Peter Jackson's newly announced third film in his trilogy of films adapting The Hobbit will be released July 18, 2014 and it'll be called The Hobbit: There And Back Again. That was originally the title of the second film, but that's now been re-titled The Hobbit: The Desolation of Smaug. The first film is still called The Hobbit: An Unexpected Journey.

When the third film was announced, we knew it would be the first of the six films based on the J.R.R. Tolkien series to be released in the Summer and now it will officially take the slot that did so well for The Dark Knight and The Dark Knight Rises. Read more after the jump.

The news came from Variety and The Hollywood Reporter.

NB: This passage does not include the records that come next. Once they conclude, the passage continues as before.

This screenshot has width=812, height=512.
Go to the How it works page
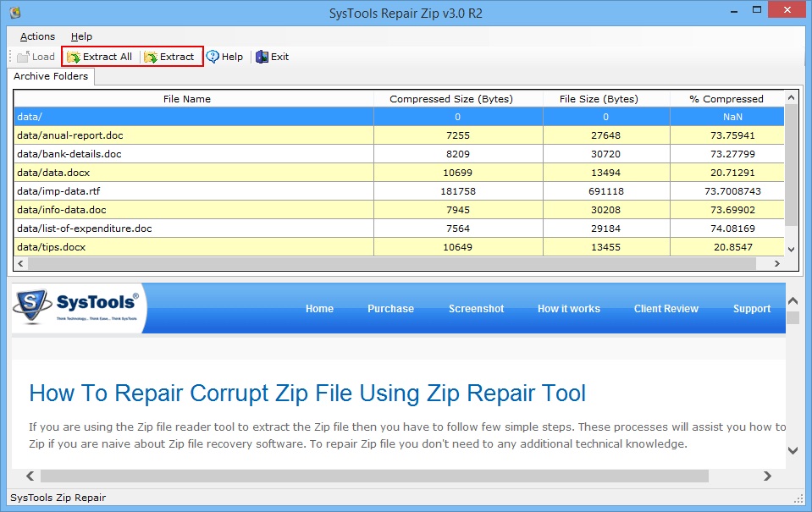pyautogui.click(x=568, y=309)
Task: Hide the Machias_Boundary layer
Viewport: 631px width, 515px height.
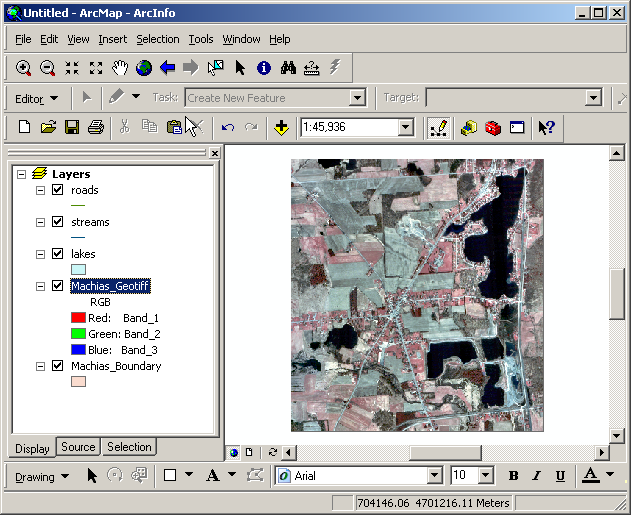Action: pos(57,366)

Warner Bros. domain registrations suggested that either suggest The Hobbit: The Desolation of Smaug and The Hobbit: Riddles in the Dark would be a title and now that's proven to be correct. And the shifting of titles makes a ton of sense, now that you think about it. What this also reveals is the depth with which Jackson is going with these films. If the second film delves in deep enough to tell of "The Desolation of Smaug," the dragon guarding the treasure Bilbo and the Dwarves are after, we're in for a pretty epic story. (And that the third film will be more akin to that rumored "bridge film" we'd heard so much about.)

So let's recap.

The Hobbit: An Unexpected Journey will be released December 14 in 2D, 3D, IMAX and 3D 48 frames per second.The Hobbit: The Desolation of Smaug will be released on December 13, 2013 in 2D, 3D, IMAX and 3D 48 frames per second.

And The Hobbit: There And Back Again will be released July 18, 2014 in the same formats. I love that there won't be a huge wait between the second and third film.

The head of international distribution at Warner Bros., Veronika Kwan Vandernberg, said the following:

'The Hobbit: There and Back Again' will be an action spectacle and an emotional conclusion for this already much-anticipated trilogy. Opening in the summer will maximize playability for what promises to be an event film for fans the world over.

How do you like the titles? Do you think it'll be weird seeing a Tolkien movie in the late summer?